Um ativo que perdeu cerca de metade do valor desde um topo importante pode atrair compradores de longo prazo, mas também pode continuar sob pressão se investidores temerem uma tendência baixista prolongada.

O retorno acima da média móvel de 200 semanas é positivo, mas não basta para apagar a queda desde as máximas. Para mudar realmente a percepção do mercado, o Bitcoin provavelmente precisará sair da faixa atual e construir uma tendência mais clara.

Investidores acompanharão, portanto, se as entradas nos ETFs se transformam em demanda persistente capaz de sustentar um movimento acima de US$ 65.000.
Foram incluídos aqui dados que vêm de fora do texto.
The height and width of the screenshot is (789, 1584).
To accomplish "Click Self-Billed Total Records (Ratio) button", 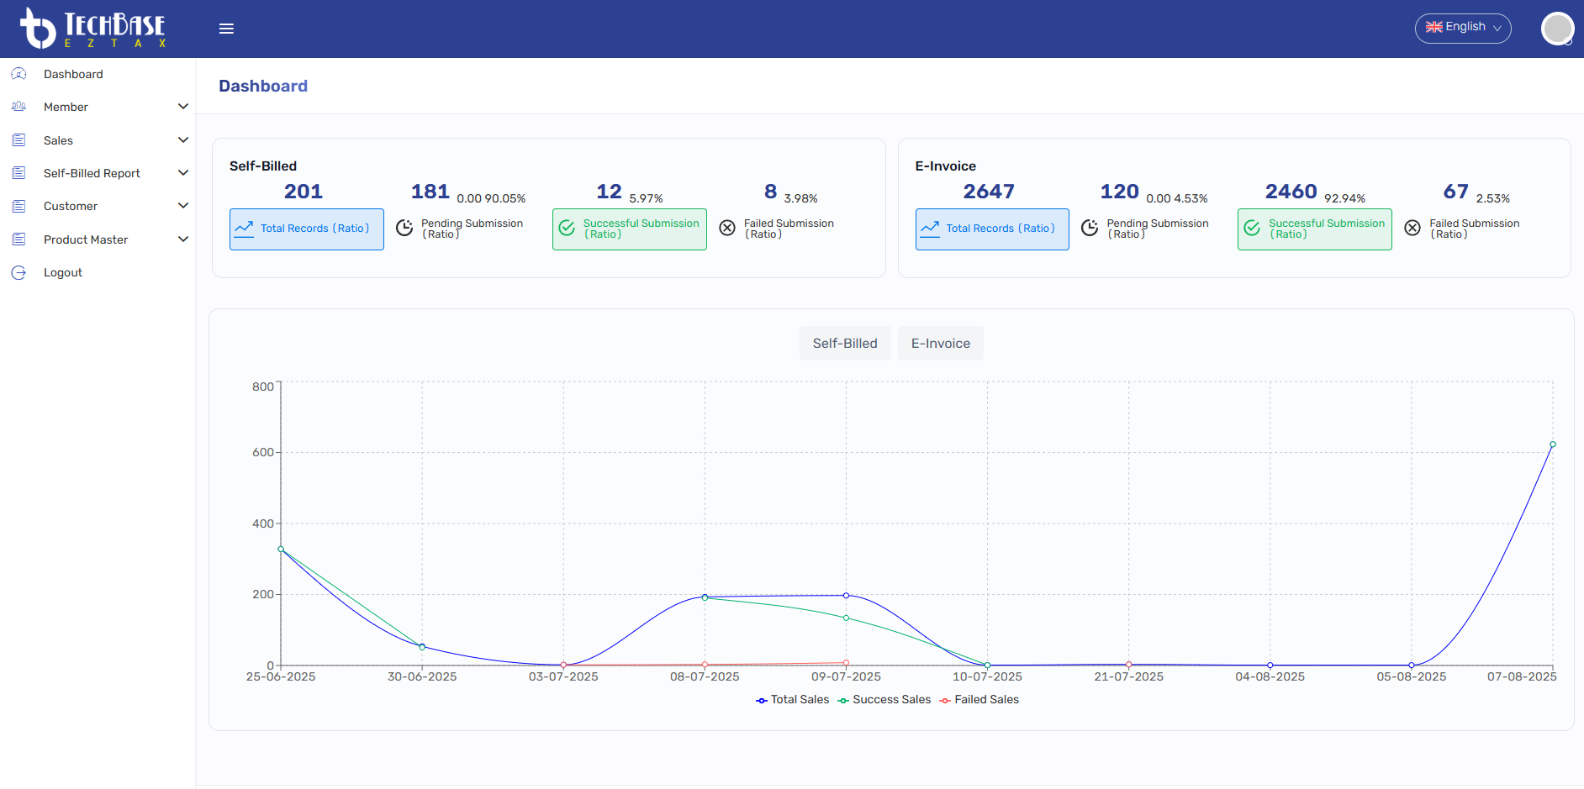I will 307,229.

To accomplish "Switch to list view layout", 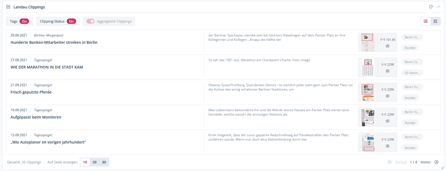I will pos(426,21).
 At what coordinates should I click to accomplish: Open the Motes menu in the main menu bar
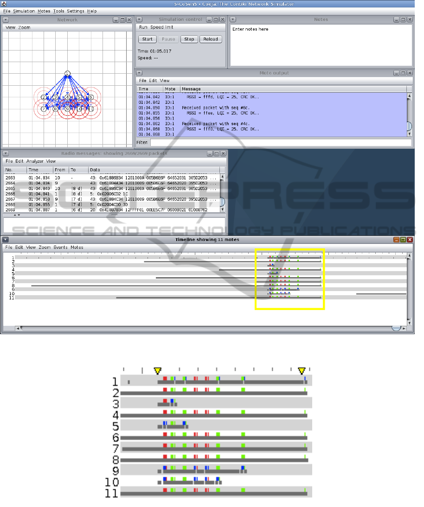coord(44,11)
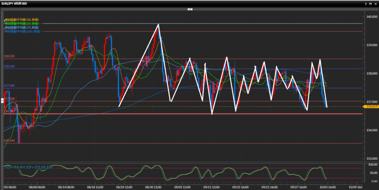This screenshot has height=190, width=379.
Task: Select the slow stochastics indicator label
Action: 28,167
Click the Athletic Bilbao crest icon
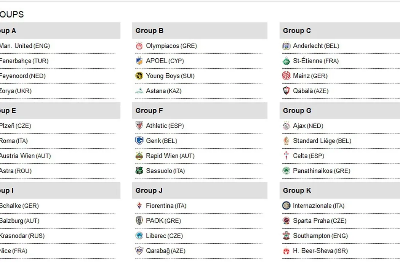 click(139, 126)
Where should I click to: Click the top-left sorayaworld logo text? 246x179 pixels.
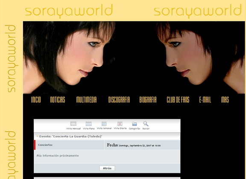69,11
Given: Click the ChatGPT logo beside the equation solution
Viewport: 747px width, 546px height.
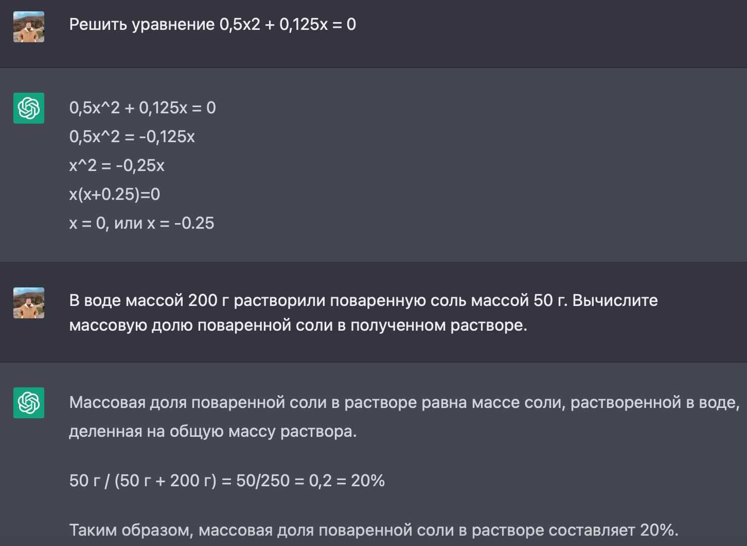Looking at the screenshot, I should 29,108.
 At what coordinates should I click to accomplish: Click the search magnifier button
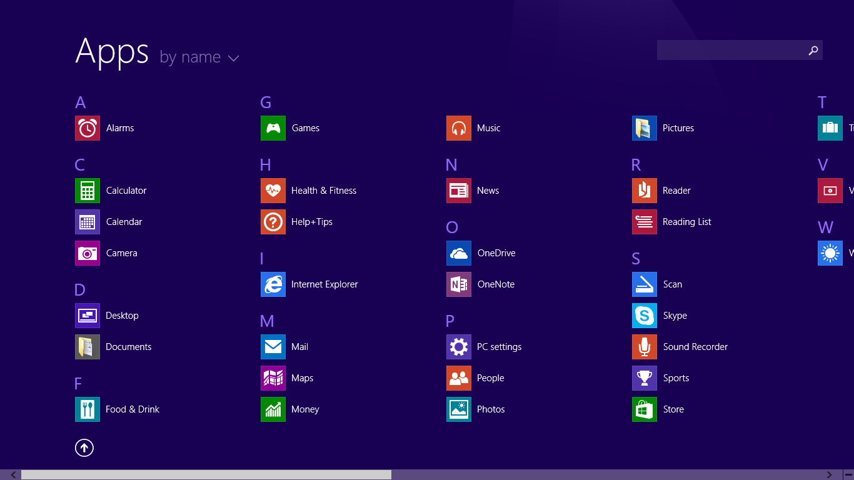pos(813,51)
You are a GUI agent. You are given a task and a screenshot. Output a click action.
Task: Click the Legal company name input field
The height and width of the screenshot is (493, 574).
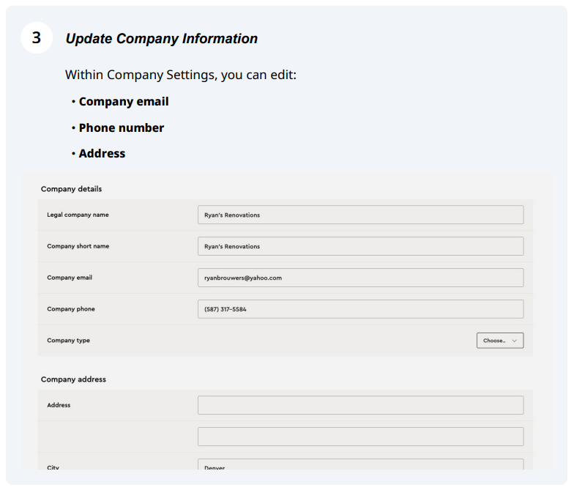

ETFs e Strategy enviam sinais mistos

O mercado recebe atualmente dois sinais diferentes. Os ETFs spot de Bitcoin mostram melhora com duas semanas consecutivas de entradas. Isso sugere que alguns investidores estão voltando gradualmente ao mercado.

Mas a Strategy adota uma postura mais líquida e defensiva. A empresa vendeu ações, reforçou sua reserva de dólares e não comprou Bitcoin adicional no período indicado. Também vendeu parte de suas posições em Bitcoin no início de julho.

Esses sinais não são necessariamente contraditórios, mas mostram um mercado em transição. A demanda institucional talvez esteja retornando pelos ETFs, enquanto alguns grandes detentores buscam fortalecer o balanço.

Essa divergência pode criar uma fase de consolidação. Compradores voltam, mas ainda não são fortes o suficiente para eliminar todos os riscos ligados à geopolítica, aos juros e à liquidez.

O que investidores devem acompanhar

O primeiro ponto a acompanhar é a continuidade das entradas nos ETFs spot de Bitcoin. Duas semanas positivas são encorajadoras, mas uma tendência duradoura exigirá várias semanas adicionais.

O segundo ponto é o nível de US$ 63.300, correspondente à média móvel de 200 semanas. Manter-se acima dele sustentaria uma leitura construtiva.

O terceiro ponto é a resistência em torno de US$ 65.000. Uma ruptura clara poderia atrair mais compradores.

O quarto ponto é o conflito entre Estados Unidos e Irã. Qualquer escalada pode aumentar riscos de inflação e juros, pressionando ativos de risco.

O quinto ponto é o Clarity Act. Uma aprovação antes do recesso parlamentar de agosto poderia melhorar o sentimento regulatório.

O sexto ponto é a Strategy. Investidores vão querer ver se a empresa usa sua reserva de liquidez para estabilizar o balanço ou para retomar compras de Bitcoin posteriormente.

Conclusão

Os ETFs de Bitcoin à vista listados nos Estados Unidos registraram uma segunda semana consecutiva de entradas líquidas, com US$ 75,7 milhões adicionados na semana passada após US$ 197,4 milhões na semana anterior. Essa virada ocorre depois de oito semanas de saídas e sugere uma possível estabilização do sentimento em relação ao Bitcoin.

O Bitcoin voltou a ficar acima da média móvel de 200 semanas em torno de US$ 63.300 e permanece em uma faixa entre US$ 60.000 e US$ 65.000. O mercado agora acompanha a capacidade do preço de superar de forma sustentada os US$ 65.000, enquanto incorpora riscos ligados ao conflito EUA-Irã, inflação, juros e regulação americana.

Ponto final

O mercado de Bitcoin mostra sinais de estabilização, mas ainda não de recuperação confirmada. As entradas nos ETFs sinalizam um retorno gradual da demanda, enquanto a Strategy reforça sua reserva de liquidez para US$ 3,23 bilhões em vez de comprar mais BTC. Para que o Bitcoin recupere uma dinâmica mais clara, serão necessárias entradas contínuas nos ETFs, uma ruptura acima de US$ 65.000, melhora no contexto macroeconômico e, potencialmente, um catalisador regulatório como o Clarity Act.